-------- GIVEN DATA --------
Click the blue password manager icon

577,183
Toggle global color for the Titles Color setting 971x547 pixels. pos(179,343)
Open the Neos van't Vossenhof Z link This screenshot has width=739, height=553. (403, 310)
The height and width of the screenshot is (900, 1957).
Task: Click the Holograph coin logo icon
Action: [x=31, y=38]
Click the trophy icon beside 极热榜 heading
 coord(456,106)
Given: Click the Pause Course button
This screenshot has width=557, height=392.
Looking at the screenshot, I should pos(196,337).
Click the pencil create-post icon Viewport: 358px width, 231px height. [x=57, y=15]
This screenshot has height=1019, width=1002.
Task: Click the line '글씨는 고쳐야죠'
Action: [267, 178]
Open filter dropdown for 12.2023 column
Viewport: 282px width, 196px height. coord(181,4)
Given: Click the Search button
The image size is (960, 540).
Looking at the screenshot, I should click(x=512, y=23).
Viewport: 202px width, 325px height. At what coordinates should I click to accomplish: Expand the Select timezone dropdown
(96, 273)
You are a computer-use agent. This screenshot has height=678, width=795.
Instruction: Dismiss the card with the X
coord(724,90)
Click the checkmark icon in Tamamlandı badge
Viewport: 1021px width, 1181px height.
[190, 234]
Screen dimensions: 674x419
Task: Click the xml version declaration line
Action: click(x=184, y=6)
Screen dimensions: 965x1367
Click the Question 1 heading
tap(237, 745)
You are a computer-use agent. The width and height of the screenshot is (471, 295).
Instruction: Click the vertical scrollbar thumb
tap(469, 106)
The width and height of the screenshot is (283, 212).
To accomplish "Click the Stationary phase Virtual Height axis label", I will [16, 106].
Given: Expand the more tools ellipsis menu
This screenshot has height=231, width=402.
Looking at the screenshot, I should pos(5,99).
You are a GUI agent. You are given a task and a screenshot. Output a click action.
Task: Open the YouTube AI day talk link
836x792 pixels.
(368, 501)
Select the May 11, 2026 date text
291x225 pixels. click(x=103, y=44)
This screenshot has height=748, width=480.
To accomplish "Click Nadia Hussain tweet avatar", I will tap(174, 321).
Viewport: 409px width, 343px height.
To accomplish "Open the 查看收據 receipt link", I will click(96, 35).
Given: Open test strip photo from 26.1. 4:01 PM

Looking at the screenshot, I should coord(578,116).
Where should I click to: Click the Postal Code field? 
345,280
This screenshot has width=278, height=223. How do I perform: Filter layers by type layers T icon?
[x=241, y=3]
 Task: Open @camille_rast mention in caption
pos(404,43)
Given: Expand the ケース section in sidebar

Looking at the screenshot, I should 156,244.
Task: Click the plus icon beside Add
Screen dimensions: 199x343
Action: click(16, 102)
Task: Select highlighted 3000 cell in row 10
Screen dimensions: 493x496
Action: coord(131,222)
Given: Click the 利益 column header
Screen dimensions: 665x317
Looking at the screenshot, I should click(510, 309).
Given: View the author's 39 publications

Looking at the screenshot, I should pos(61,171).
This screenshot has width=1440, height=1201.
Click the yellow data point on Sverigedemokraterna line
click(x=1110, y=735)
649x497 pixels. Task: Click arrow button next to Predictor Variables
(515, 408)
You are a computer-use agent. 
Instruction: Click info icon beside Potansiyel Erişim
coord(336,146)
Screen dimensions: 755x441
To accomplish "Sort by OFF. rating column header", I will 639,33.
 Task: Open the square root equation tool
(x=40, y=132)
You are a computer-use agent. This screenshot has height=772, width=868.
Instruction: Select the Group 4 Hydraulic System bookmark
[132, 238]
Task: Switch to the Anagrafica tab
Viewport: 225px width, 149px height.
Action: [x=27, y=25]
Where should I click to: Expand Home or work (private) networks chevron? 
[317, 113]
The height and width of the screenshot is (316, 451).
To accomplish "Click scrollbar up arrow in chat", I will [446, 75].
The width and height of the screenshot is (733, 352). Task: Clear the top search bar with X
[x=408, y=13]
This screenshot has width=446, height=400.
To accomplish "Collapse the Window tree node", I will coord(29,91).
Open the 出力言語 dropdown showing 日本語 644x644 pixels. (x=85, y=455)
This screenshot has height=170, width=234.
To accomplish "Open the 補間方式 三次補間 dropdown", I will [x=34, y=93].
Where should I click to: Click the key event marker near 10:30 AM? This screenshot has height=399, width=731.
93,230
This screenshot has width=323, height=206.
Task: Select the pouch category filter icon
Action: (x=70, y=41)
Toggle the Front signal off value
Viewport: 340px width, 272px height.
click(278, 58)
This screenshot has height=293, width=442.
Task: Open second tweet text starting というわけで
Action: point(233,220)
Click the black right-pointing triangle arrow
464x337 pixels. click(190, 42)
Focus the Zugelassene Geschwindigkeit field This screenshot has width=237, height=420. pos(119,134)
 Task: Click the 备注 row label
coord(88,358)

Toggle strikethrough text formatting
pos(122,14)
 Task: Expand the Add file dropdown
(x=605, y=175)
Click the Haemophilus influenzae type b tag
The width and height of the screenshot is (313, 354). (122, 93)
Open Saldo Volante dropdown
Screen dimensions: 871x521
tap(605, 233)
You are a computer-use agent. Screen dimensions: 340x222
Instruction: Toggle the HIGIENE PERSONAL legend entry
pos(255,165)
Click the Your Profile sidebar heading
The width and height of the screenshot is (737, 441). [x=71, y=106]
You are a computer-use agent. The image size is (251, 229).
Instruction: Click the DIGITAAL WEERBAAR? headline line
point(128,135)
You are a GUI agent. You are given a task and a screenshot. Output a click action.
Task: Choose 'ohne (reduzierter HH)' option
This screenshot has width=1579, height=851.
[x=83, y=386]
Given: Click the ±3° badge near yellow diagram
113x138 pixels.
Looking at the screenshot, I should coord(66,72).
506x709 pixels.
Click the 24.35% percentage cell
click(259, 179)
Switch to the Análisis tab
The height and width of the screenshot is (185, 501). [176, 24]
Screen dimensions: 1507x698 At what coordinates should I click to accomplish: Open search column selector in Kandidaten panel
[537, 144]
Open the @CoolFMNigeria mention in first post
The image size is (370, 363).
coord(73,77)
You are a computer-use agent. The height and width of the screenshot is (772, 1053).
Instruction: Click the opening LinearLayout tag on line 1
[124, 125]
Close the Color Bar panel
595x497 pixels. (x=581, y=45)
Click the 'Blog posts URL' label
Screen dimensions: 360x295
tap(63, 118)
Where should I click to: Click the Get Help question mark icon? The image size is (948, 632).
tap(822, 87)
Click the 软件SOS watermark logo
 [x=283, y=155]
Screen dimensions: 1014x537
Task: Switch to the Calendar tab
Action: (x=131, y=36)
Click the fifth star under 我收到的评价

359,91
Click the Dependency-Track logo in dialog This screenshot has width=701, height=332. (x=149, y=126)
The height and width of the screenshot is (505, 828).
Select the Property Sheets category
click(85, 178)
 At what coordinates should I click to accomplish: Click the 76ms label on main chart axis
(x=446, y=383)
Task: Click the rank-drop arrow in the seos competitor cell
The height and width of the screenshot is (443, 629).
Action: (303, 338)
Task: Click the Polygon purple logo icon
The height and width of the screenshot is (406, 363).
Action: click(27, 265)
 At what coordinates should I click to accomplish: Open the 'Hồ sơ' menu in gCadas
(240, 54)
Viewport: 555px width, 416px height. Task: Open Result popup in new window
--------
The records above should be printed in full, exactly as they appear.

Click the blue password manager icon

577,183
Toggle global color for the Titles Color setting 971x547 pixels. pos(179,343)
Open the Neos van't Vossenhof Z link This screenshot has width=739, height=553. (403, 310)
The height and width of the screenshot is (900, 1957).
Task: Click the Holograph coin logo icon
Action: [x=31, y=38]
Click the trophy icon beside 极热榜 heading
 coord(456,106)
Given: Click the Pause Course button
This screenshot has width=557, height=392.
Looking at the screenshot, I should pos(196,337).
Click the pencil create-post icon Viewport: 358px width, 231px height. [x=57, y=15]
This screenshot has height=1019, width=1002.
Task: Click the line '글씨는 고쳐야죠'
Action: [267, 178]
Open filter dropdown for 12.2023 column
Viewport: 282px width, 196px height. coord(181,4)
Given: Click the Search button
The image size is (960, 540).
Looking at the screenshot, I should click(x=512, y=23).
Viewport: 202px width, 325px height. At what coordinates should I click to accomplish: Expand the Select timezone dropdown
(96, 273)
You are a computer-use agent. This screenshot has height=678, width=795.
Instruction: Dismiss the card with the X
coord(724,90)
Click the checkmark icon in Tamamlandı badge
Viewport: 1021px width, 1181px height.
[190, 234]
Screen dimensions: 674x419
Task: Click the xml version declaration line
Action: click(x=184, y=6)
Screen dimensions: 965x1367
Click the Question 1 heading
tap(237, 745)
You are a computer-use agent. The width and height of the screenshot is (471, 295).
Instruction: Click the vertical scrollbar thumb
tap(469, 106)
The width and height of the screenshot is (283, 212).
To accomplish "Click the Stationary phase Virtual Height axis label", I will [16, 106].
Given: Expand the more tools ellipsis menu
This screenshot has height=231, width=402.
Looking at the screenshot, I should pos(5,99).
You are a GUI agent. You are given a task and a screenshot. Output a click action.
Task: Open the YouTube AI day talk link
836x792 pixels.
(368, 501)
Select the May 11, 2026 date text
291x225 pixels. click(x=103, y=44)
This screenshot has height=748, width=480.
To accomplish "Click Nadia Hussain tweet avatar", I will tap(174, 321).
Viewport: 409px width, 343px height.
To accomplish "Open the 查看收據 receipt link", I will click(96, 35).
Given: Open test strip photo from 26.1. 4:01 PM

Looking at the screenshot, I should coord(578,116).
Where should I click to: Click the Postal Code field? 
345,280
This screenshot has width=278, height=223. How do I perform: Filter layers by type layers T icon?
[x=241, y=3]
 Task: Open @camille_rast mention in caption
pos(404,43)
Given: Expand the ケース section in sidebar

Looking at the screenshot, I should 156,244.
Task: Click the plus icon beside Add
Screen dimensions: 199x343
Action: click(16, 102)
Task: Select highlighted 3000 cell in row 10
Screen dimensions: 493x496
Action: coord(131,222)
Given: Click the 利益 column header
Screen dimensions: 665x317
Looking at the screenshot, I should click(510, 309).
Given: View the author's 39 publications

Looking at the screenshot, I should pos(61,171).
This screenshot has width=1440, height=1201.
Click the yellow data point on Sverigedemokraterna line
click(x=1110, y=735)
649x497 pixels. Task: Click arrow button next to Predictor Variables
(515, 408)
You are a computer-use agent. 
Instruction: Click info icon beside Potansiyel Erişim
coord(336,146)
Screen dimensions: 755x441
To accomplish "Sort by OFF. rating column header", I will 639,33.
 Task: Open the square root equation tool
(x=40, y=132)
You are a computer-use agent. This screenshot has height=772, width=868.
Instruction: Select the Group 4 Hydraulic System bookmark
[132, 238]
Task: Switch to the Anagrafica tab
Viewport: 225px width, 149px height.
Action: [x=27, y=25]
Where should I click to: Expand Home or work (private) networks chevron? 
[317, 113]
The height and width of the screenshot is (316, 451).
To accomplish "Click scrollbar up arrow in chat", I will [446, 75].
The width and height of the screenshot is (733, 352). Task: Clear the top search bar with X
[x=408, y=13]
This screenshot has width=446, height=400.
To accomplish "Collapse the Window tree node", I will coord(29,91).
Open the 出力言語 dropdown showing 日本語 644x644 pixels. (x=85, y=455)
This screenshot has height=170, width=234.
To accomplish "Open the 補間方式 三次補間 dropdown", I will [x=34, y=93].
Where should I click to: Click the key event marker near 10:30 AM? This screenshot has height=399, width=731.
93,230
This screenshot has width=323, height=206.
Task: Select the pouch category filter icon
Action: (x=70, y=41)
Toggle the Front signal off value
Viewport: 340px width, 272px height.
click(278, 58)
This screenshot has height=293, width=442.
Task: Open second tweet text starting というわけで
Action: point(233,220)
Click the black right-pointing triangle arrow
464x337 pixels. click(190, 42)
Focus the Zugelassene Geschwindigkeit field This screenshot has width=237, height=420. pos(119,134)
 Task: Click the 备注 row label
coord(88,358)

Toggle strikethrough text formatting
pos(122,14)
 Task: Expand the Add file dropdown
(x=605, y=175)
Click the Haemophilus influenzae type b tag
The width and height of the screenshot is (313, 354). (122, 93)
Open Saldo Volante dropdown
Screen dimensions: 871x521
tap(605, 233)
You are a computer-use agent. Screen dimensions: 340x222
Instruction: Toggle the HIGIENE PERSONAL legend entry
pos(255,165)
Click the Your Profile sidebar heading
The width and height of the screenshot is (737, 441). [x=71, y=106]
You are a computer-use agent. The image size is (251, 229).
Instruction: Click the DIGITAAL WEERBAAR? headline line
point(128,135)
You are a GUI agent. You are given a task and a screenshot. Output a click action.
Task: Choose 'ohne (reduzierter HH)' option
This screenshot has width=1579, height=851.
[x=83, y=386]
Given: Click the ±3° badge near yellow diagram
113x138 pixels.
Looking at the screenshot, I should coord(66,72).
506x709 pixels.
Click the 24.35% percentage cell
click(259, 179)
Switch to the Análisis tab
The height and width of the screenshot is (185, 501). [176, 24]
Screen dimensions: 1507x698 At what coordinates should I click to accomplish: Open search column selector in Kandidaten panel
[537, 144]
Open the @CoolFMNigeria mention in first post
The image size is (370, 363).
coord(73,77)
You are a computer-use agent. The height and width of the screenshot is (772, 1053).
Instruction: Click the opening LinearLayout tag on line 1
[124, 125]
Close the Color Bar panel
595x497 pixels. (x=581, y=45)
Click the 'Blog posts URL' label
Screen dimensions: 360x295
tap(63, 118)
Where should I click to: Click the Get Help question mark icon? The image size is (948, 632).
tap(822, 87)
Click the 软件SOS watermark logo
 [x=283, y=155]
Screen dimensions: 1014x537
Task: Switch to the Calendar tab
Action: (x=131, y=36)
Click the fifth star under 我收到的评价

359,91
Click the Dependency-Track logo in dialog This screenshot has width=701, height=332. (x=149, y=126)
The height and width of the screenshot is (505, 828).
Select the Property Sheets category
click(85, 178)
 At what coordinates should I click to accomplish: Click the 76ms label on main chart axis
(x=446, y=383)
Task: Click the rank-drop arrow in the seos competitor cell
The height and width of the screenshot is (443, 629).
Action: (303, 338)
Task: Click the Polygon purple logo icon
The height and width of the screenshot is (406, 363).
Action: click(27, 265)
 At what coordinates should I click to accomplish: Open the 'Hồ sơ' menu in gCadas
(240, 54)
Viewport: 555px width, 416px height. Task: Open Result popup in new window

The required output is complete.